**Input records**
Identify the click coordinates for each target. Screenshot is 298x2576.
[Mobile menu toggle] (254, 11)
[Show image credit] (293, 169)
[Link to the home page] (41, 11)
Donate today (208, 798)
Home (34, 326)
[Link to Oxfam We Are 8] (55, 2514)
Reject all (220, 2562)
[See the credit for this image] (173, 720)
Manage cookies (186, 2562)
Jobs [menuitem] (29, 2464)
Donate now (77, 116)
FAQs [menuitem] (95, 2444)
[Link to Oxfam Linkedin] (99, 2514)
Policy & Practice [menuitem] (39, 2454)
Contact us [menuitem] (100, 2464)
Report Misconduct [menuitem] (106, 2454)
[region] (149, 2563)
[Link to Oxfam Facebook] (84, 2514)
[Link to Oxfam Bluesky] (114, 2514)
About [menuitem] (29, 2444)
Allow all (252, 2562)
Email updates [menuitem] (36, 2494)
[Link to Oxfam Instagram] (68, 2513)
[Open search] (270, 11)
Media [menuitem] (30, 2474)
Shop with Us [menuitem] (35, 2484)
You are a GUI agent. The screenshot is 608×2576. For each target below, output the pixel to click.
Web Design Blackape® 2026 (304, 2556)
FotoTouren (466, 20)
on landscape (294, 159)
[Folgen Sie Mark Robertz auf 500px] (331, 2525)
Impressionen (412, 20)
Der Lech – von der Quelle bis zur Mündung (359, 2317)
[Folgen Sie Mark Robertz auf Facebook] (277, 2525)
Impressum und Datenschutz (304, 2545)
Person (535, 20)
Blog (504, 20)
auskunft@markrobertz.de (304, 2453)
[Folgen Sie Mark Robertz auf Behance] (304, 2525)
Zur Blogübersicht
--
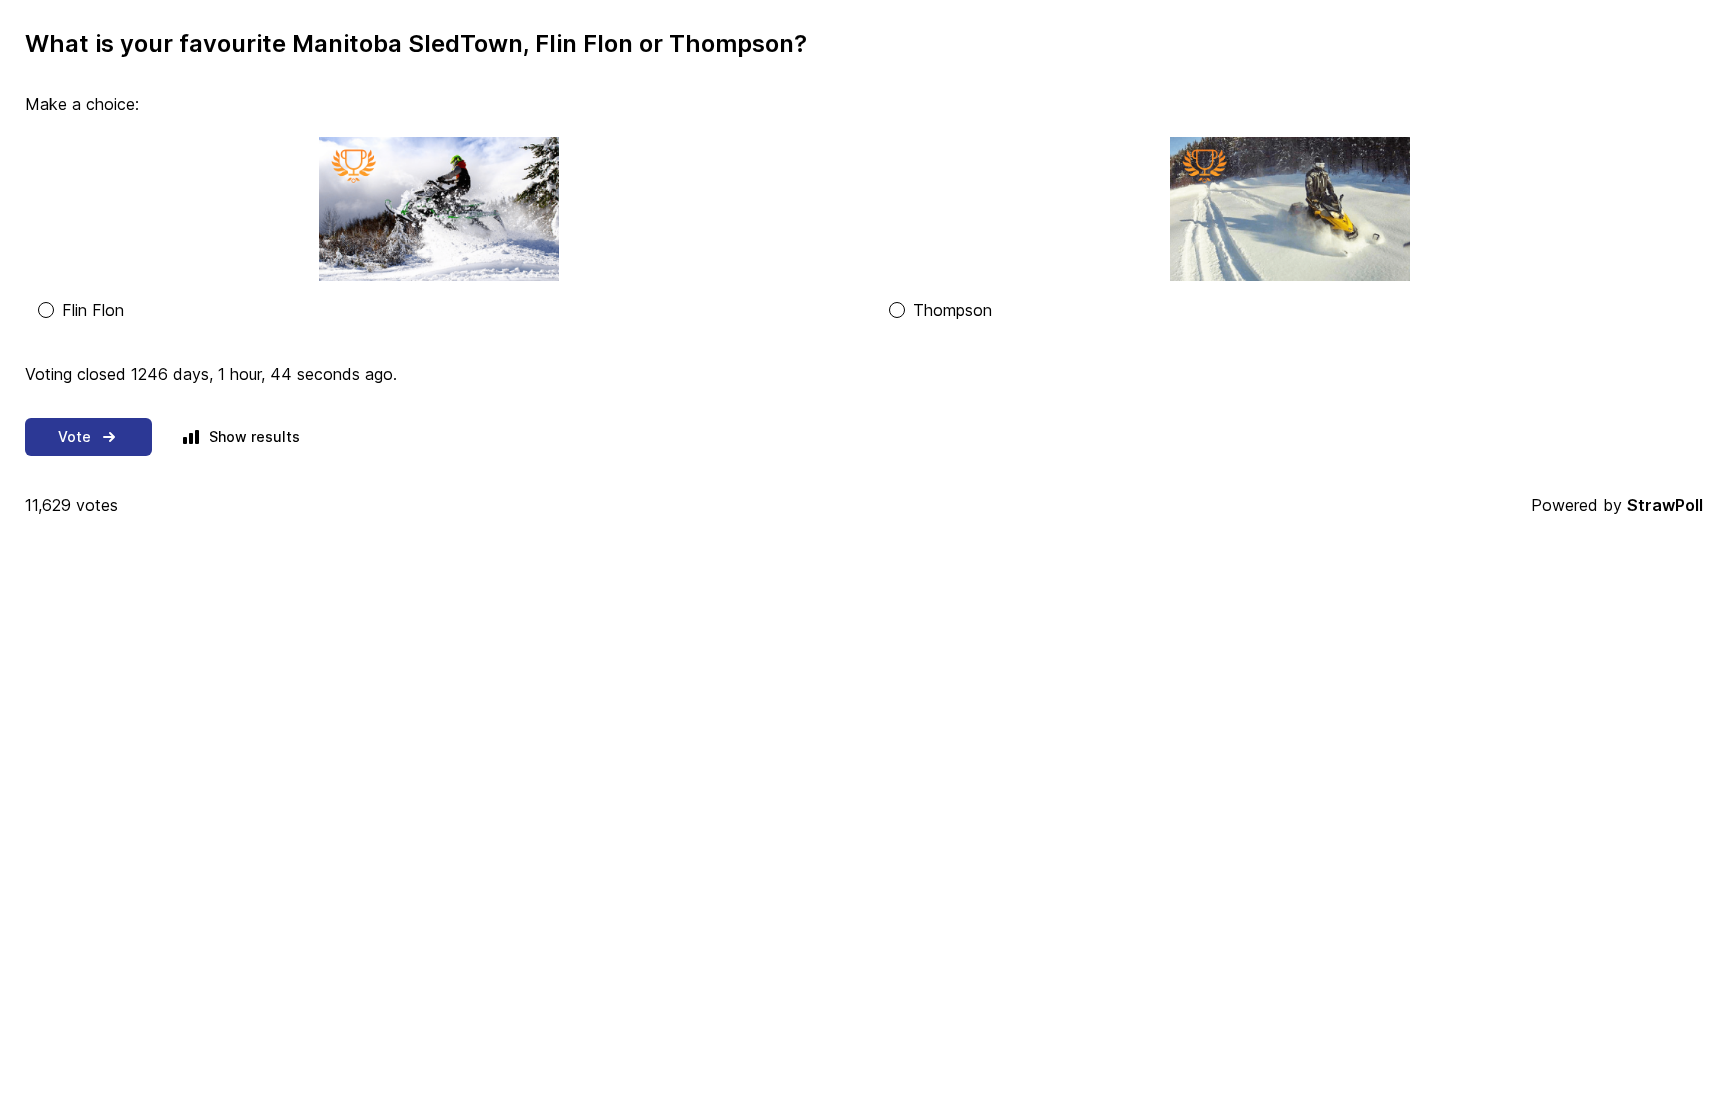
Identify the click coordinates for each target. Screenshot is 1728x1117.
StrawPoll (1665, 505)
* * *
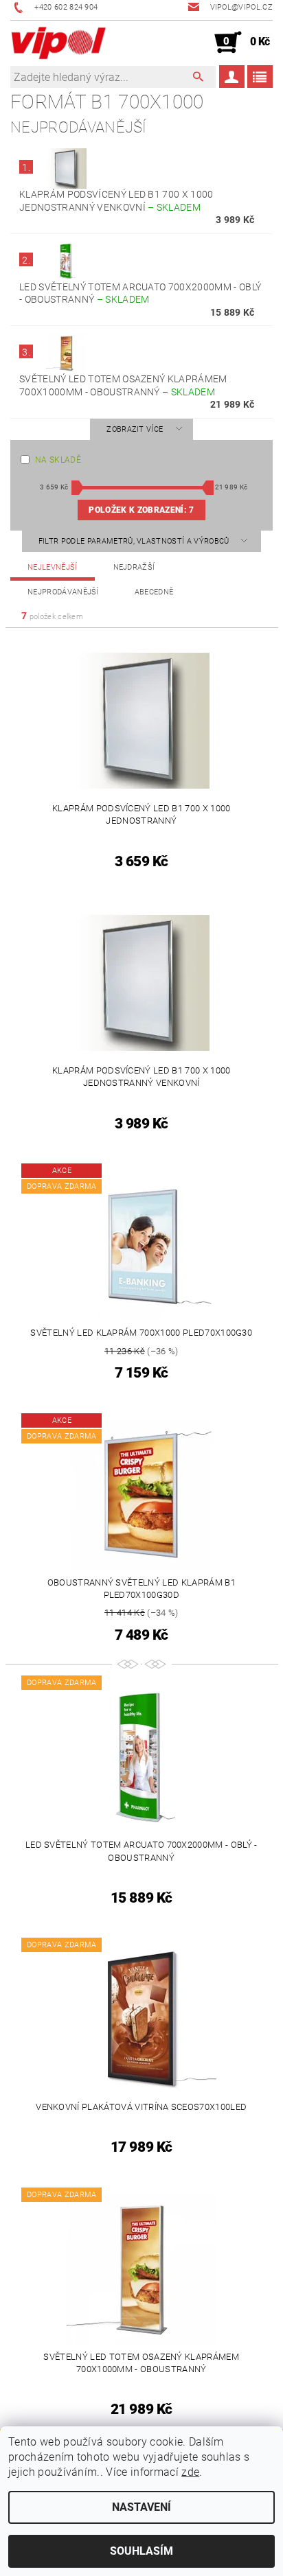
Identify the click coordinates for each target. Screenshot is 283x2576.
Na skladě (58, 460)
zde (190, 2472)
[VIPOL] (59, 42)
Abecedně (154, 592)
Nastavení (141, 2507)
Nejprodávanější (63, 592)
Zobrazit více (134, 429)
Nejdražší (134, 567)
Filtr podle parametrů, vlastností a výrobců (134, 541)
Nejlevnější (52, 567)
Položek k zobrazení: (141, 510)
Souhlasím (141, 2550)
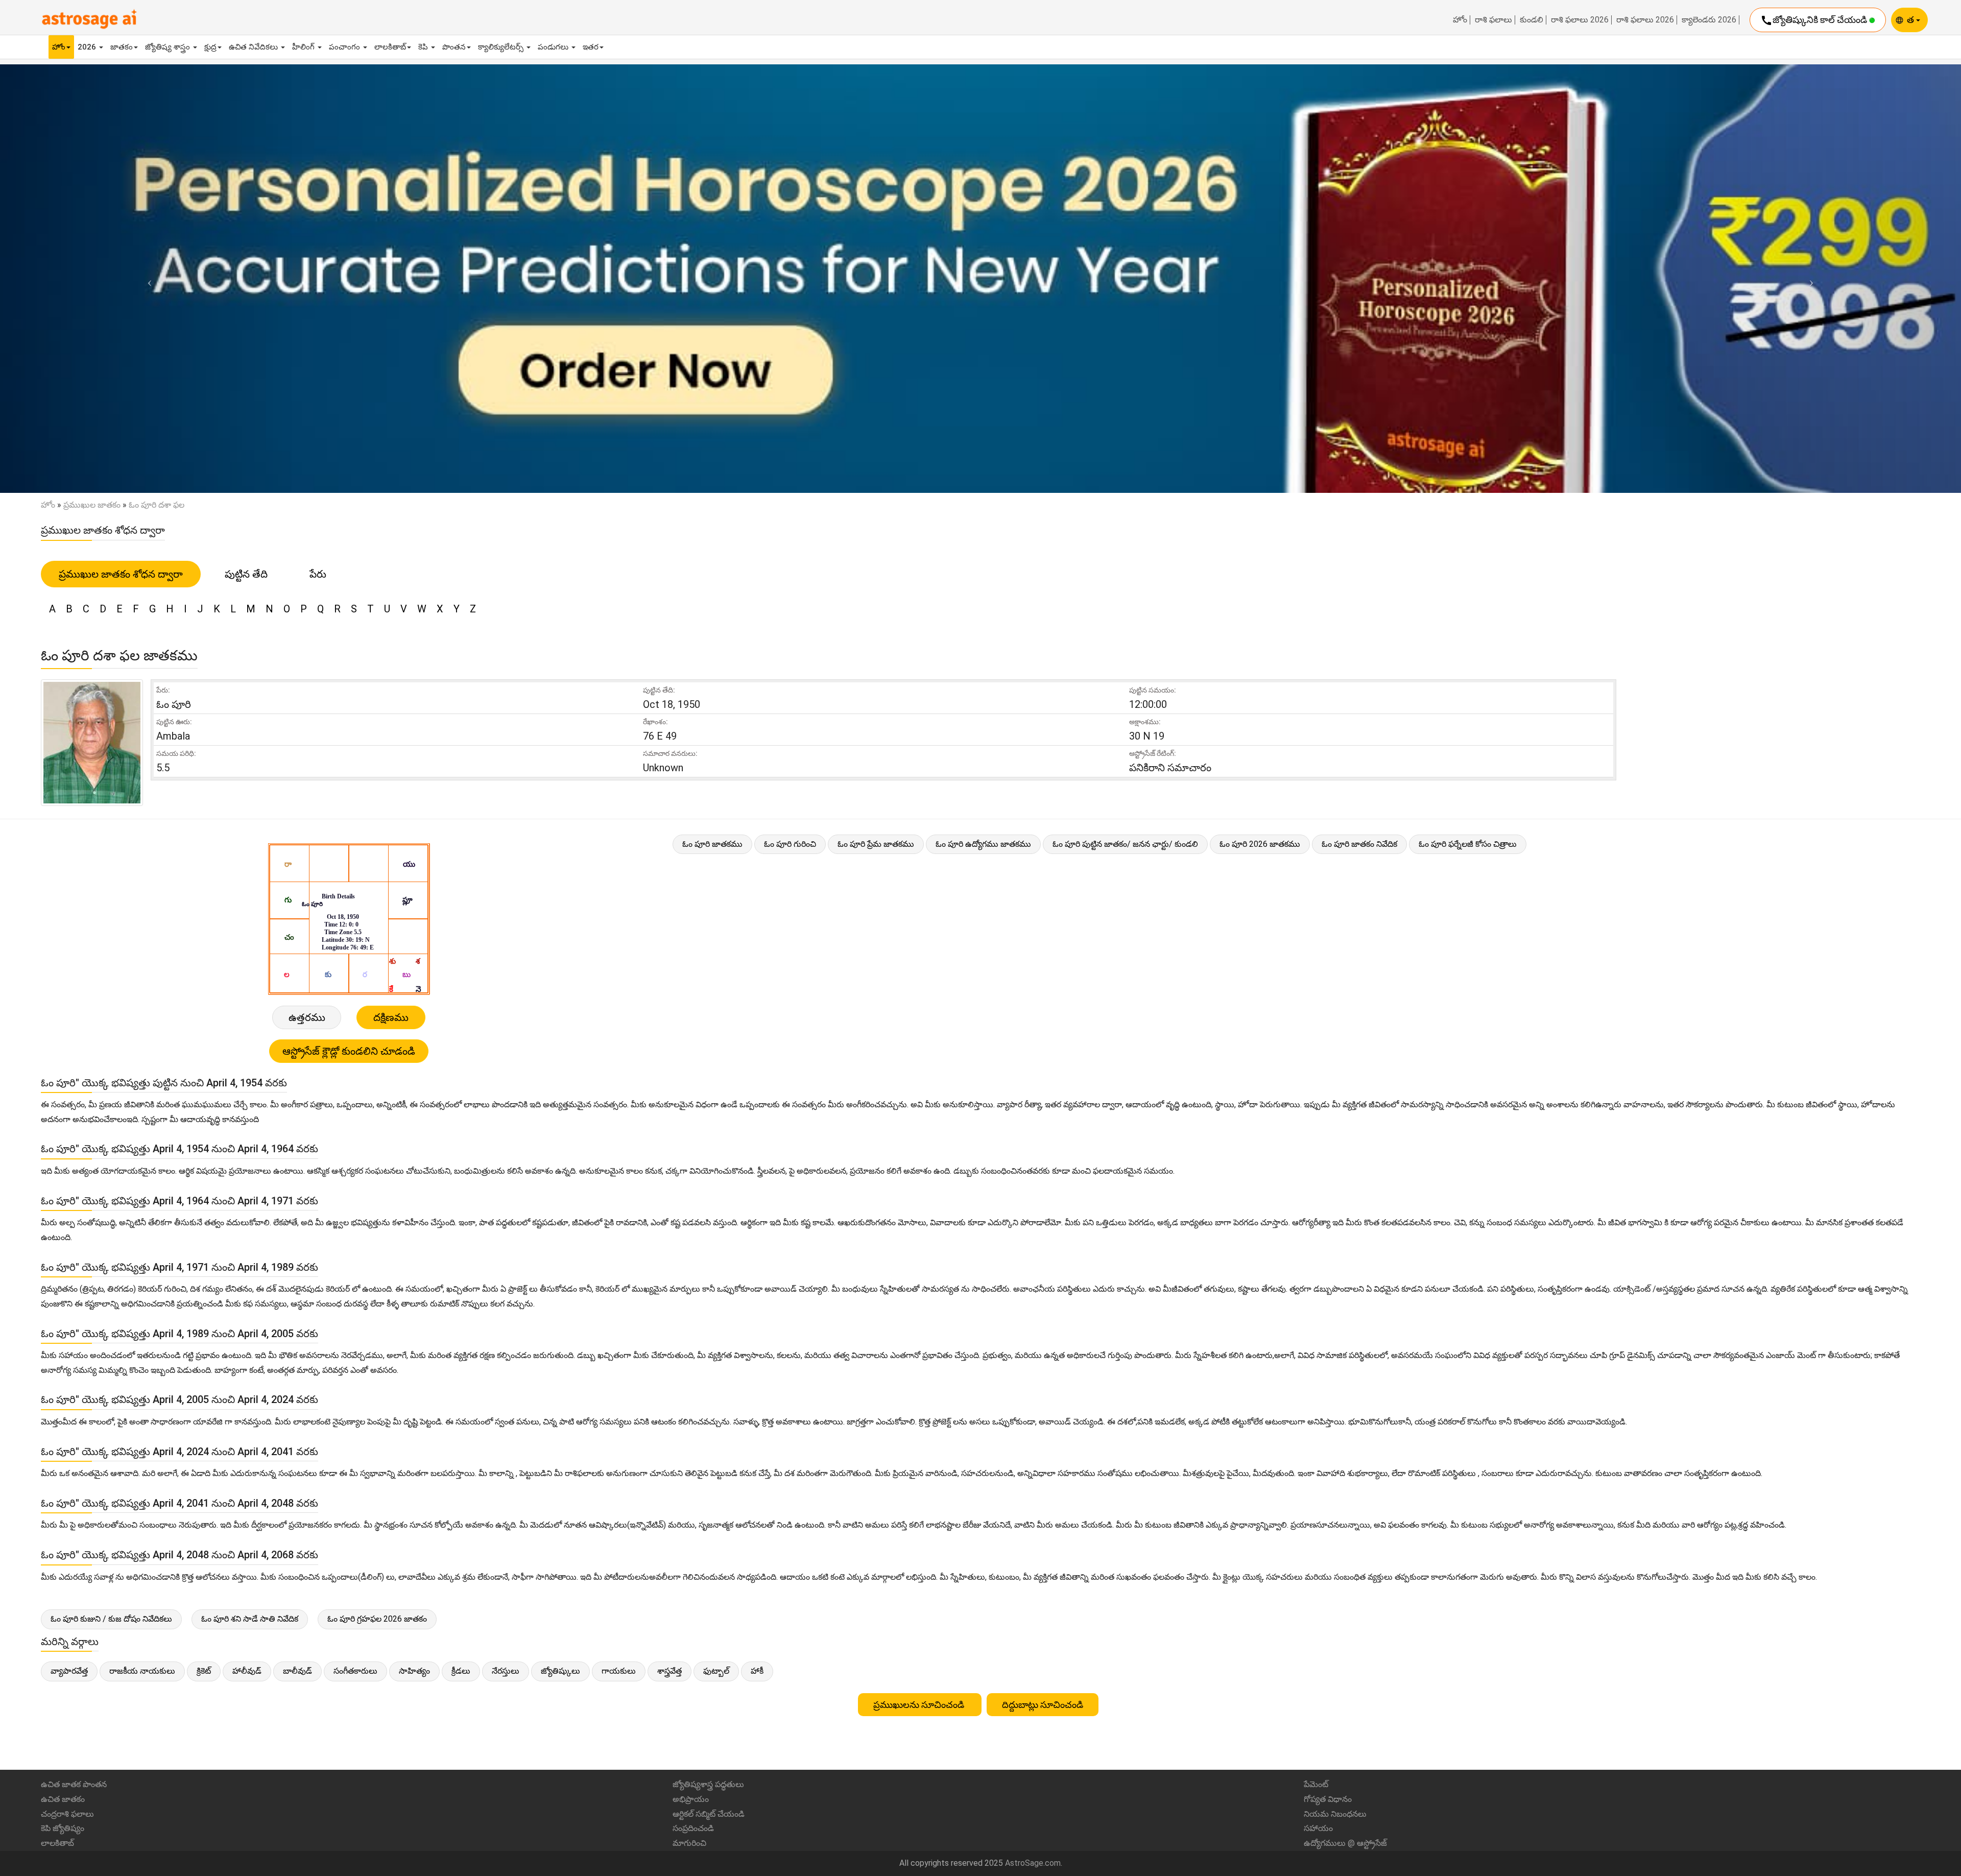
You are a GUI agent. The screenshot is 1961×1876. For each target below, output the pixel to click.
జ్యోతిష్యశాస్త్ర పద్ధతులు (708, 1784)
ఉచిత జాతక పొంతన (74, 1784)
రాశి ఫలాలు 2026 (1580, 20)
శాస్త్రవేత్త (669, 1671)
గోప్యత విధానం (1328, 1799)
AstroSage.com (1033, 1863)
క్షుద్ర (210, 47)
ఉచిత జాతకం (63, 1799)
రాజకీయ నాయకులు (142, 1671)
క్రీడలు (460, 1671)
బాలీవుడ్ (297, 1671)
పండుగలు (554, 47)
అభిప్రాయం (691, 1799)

**What you need to do**
Of the records above, print only the lines from the one containing "Filtr podle parametrů, vlastností" through the one containing "అభిప్రాయం (691, 1799)", inclusive and unaltered, leaving out pictures.

**Exercise answer**
Filtr podle parametrů, vlastností a výrobců (134, 541)
Nejlevnější (52, 567)
Položek k zobrazení: (141, 510)
Souhlasím (141, 2550)
You are a GUI agent. The screenshot is 1961×1876. For each target below, output the pixel to click.
జ్యోతిష్యశాస్త్ర పద్ధతులు (708, 1784)
ఉచిత జాతక పొంతన (74, 1784)
రాశి ఫలాలు 2026 (1580, 20)
శాస్త్రవేత్త (669, 1671)
గోప్యత విధానం (1328, 1799)
AstroSage.com (1033, 1863)
క్షుద్ర (210, 47)
ఉచిత జాతకం (63, 1799)
రాజకీయ నాయకులు (142, 1671)
క్రీడలు (460, 1671)
బాలీవుడ్ (297, 1671)
పండుగలు (554, 47)
అభిప్రాయం (691, 1799)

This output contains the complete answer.